See questions at the bottom of post regarding the response below
The data sheet states that the buffered baseband outputs are capable of driving a 2V p-p differential signal into a 200 ohm load. My question is, what input power level at the RF input does 2Vptp output correspond to? If I start out at 0 dBm at the RF input, and apply 7 dB of gain, I will see +7 dBm at the I and Q outputs combined, or +4 dBm at each output. +4 dBm converts to 2.0044 volts ptp across 200 ohms. Is that correct? Does 2Vptp on each output (I and Q) correspond to 0 dBm at the input?
Next question relates to IP1dB which is spec’ed at 11.6 dBm.

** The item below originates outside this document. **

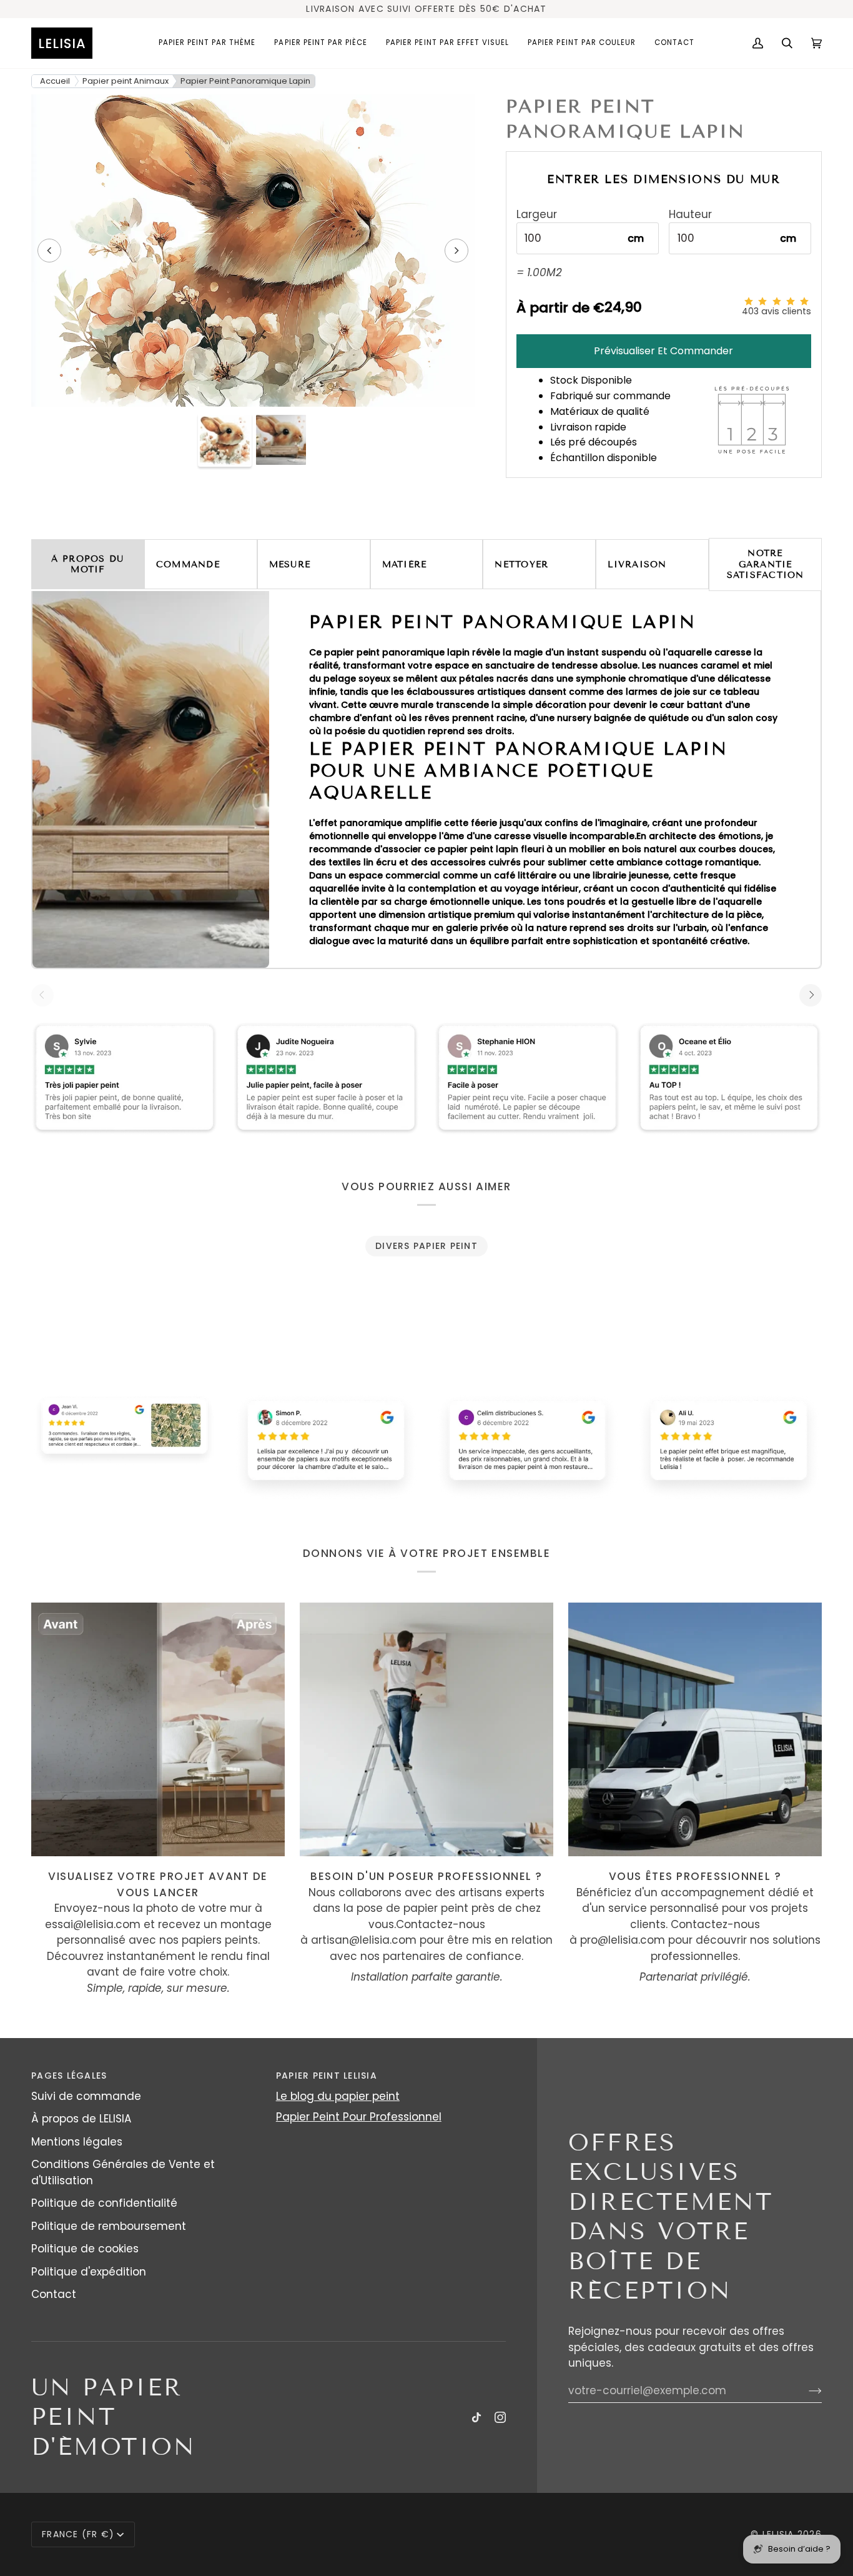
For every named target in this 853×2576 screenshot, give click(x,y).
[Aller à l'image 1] (225, 440)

What voltage (cross 200 ohms) comes out of the part with +11.6 dBm applied to the RF input?
Questions regarding the above response:
- 1. I tried to verify the “Working backwards” calculation below, to determine input power with 2Vptp at the output. I arrived at the same 0.893Vpp value but when converting to power, I get 2 milliwatts of +3 dBm. Where does the 2 dBm figure below come from? Just a typo or am I missing something?
- 2. At P1dB, the differential output voltage can reach 4.8Vpp, If the device is only capable of driving 2Vptp at the output, how is P1dB measured? How would we go about verifying P1dB if we had to do it?

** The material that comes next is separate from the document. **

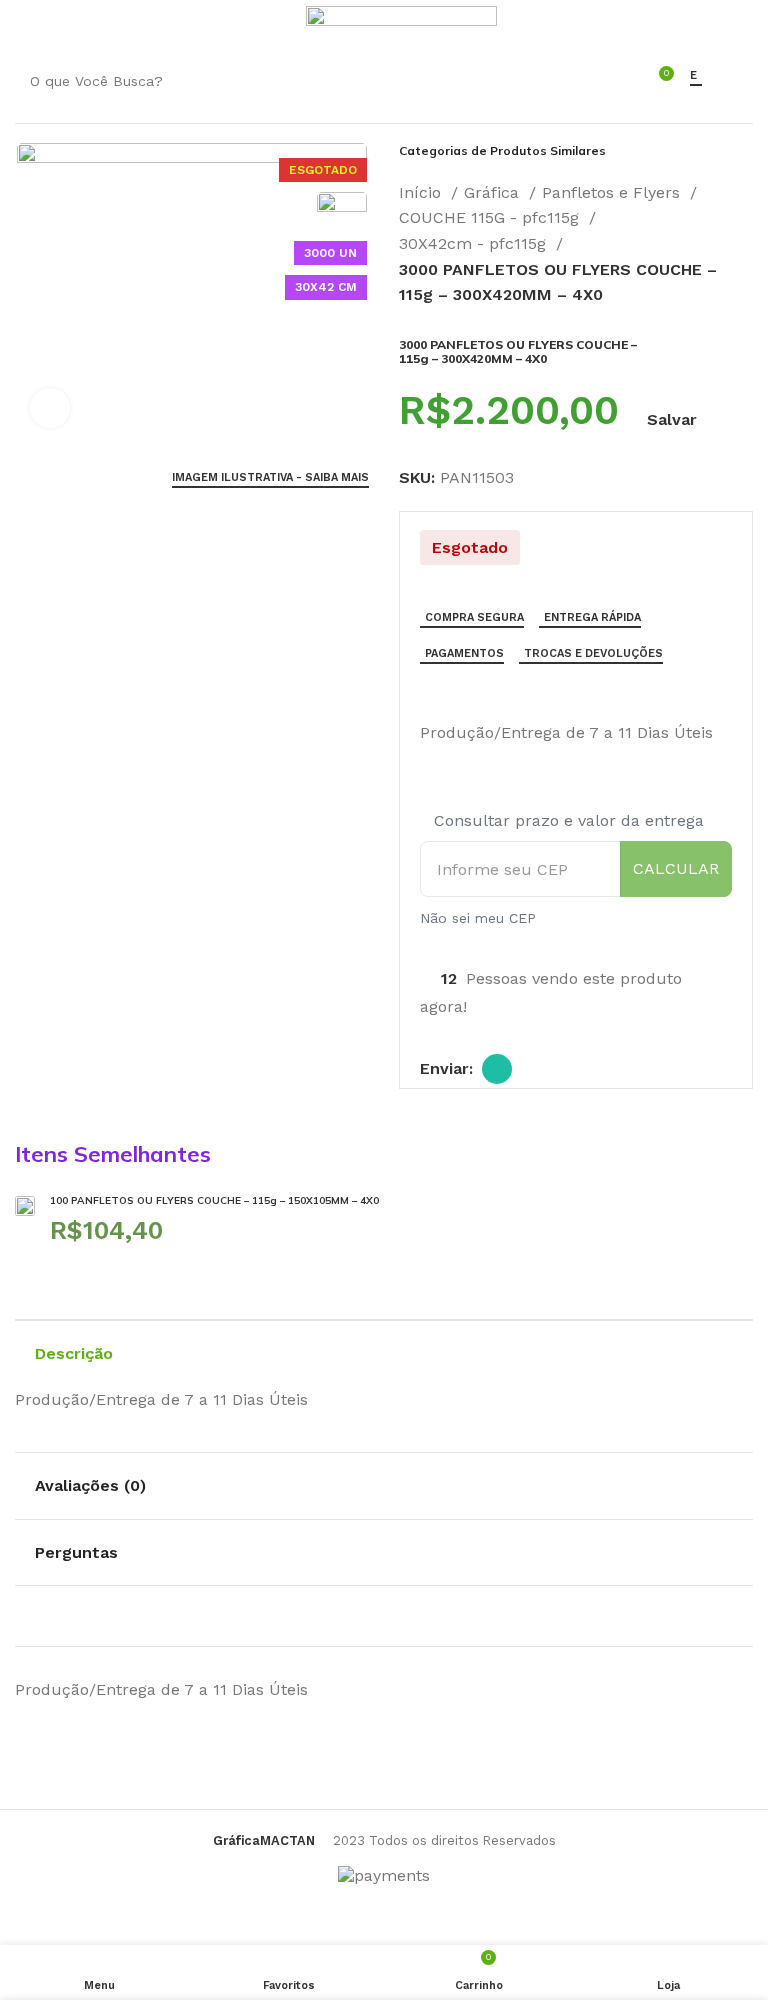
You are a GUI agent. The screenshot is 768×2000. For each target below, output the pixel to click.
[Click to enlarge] (50, 408)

- 3. Can the device be driven single-ended? (data sheet suggests that it can, but recommends differential drive through as balun). If the device is driven single-ended both at the LO and the RF input, what specifically is the performance penalty?
- 4. The data sheet shows performance at 19.GHz, 2.7 GHz, 3.6 GHz, and 5.8 GHz. Is there any specific problem at 5 GHz that we should know about? How do we predict 5 GHz performance from the supplied data? Simple interpolation? Use 5.8 GHz data?
- 5. The device is designed to output 2V ptp into a 200 ohm load. My application requires 1Vptp into a 100 ohm load. What is the best way to provide this?